Los Alamos startup UbiQD rolls out electricity-producing windows

Los Alamos-based UbiQD, an advanced materials company, has started installing energy-generating windows on commercial buildings.

The company's headquarters, a hotel and the U.S. Department of Energy's National Renewable Energy Laboratory in Golden, Colorado received the high-tech window treatment, according to a release from UbiQD.

The installations serve as pilots for one of the company's products, two-piece windows made with glass that is laminated with its "quantum dot" technology in the middle. When the "dots" release protons which can be harvested by the windows, outfitted with solar cells, to create electricity.

The window trials aim to test parameters such as window orientation, time of day, seasonality, temperature and manufacturing, the release says.
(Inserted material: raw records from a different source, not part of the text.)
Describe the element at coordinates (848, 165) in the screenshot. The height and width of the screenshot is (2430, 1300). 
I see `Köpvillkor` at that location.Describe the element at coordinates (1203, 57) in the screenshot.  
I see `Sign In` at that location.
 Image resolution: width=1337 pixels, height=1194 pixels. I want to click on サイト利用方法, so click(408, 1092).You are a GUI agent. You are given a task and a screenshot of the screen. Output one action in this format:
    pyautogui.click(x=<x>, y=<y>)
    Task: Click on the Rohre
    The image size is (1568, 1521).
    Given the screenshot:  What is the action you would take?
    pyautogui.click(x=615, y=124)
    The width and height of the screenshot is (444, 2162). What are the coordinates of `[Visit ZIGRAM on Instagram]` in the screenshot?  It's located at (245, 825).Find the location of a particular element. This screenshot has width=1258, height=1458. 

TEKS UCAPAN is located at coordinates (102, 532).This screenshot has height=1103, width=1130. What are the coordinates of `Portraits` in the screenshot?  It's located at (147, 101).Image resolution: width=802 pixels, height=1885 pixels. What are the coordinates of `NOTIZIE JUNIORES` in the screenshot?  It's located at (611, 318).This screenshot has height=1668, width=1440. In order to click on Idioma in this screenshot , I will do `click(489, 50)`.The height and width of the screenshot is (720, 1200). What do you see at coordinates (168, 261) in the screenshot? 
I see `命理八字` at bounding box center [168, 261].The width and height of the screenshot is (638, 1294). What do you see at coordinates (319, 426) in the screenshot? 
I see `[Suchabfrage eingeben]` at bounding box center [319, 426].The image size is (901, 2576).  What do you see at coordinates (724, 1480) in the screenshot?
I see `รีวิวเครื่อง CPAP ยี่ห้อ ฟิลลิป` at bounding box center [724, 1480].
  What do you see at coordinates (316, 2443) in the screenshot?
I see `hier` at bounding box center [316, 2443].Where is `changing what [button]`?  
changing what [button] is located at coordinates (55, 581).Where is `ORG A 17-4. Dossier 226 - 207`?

The windows were "made with support" from window manufacturer Glaz-Tech Industries in Albuquerque, the release adds.

UbiQD plans to begin deploying more solar windows next year, with additional projects slated for New Mexico, Colorado and Washington, according to the release. The company was founded in 2014 and also offers windows for greenhouse operations and a special kind of ink that acts as a security measure to combat counterfeit items.

The startup also announced a $7 million investment round in December 2020. The round included $4.5 million in new investment plus a previously-secured convertible note, founder and CEO Hunter McDaniel previously said.

Investors included Scout Ventures, which confirmed that it co-led the round, as well as Santa Fe's Sun Mountain Capital, Plug and Play Ventures and others, according to UbiQD.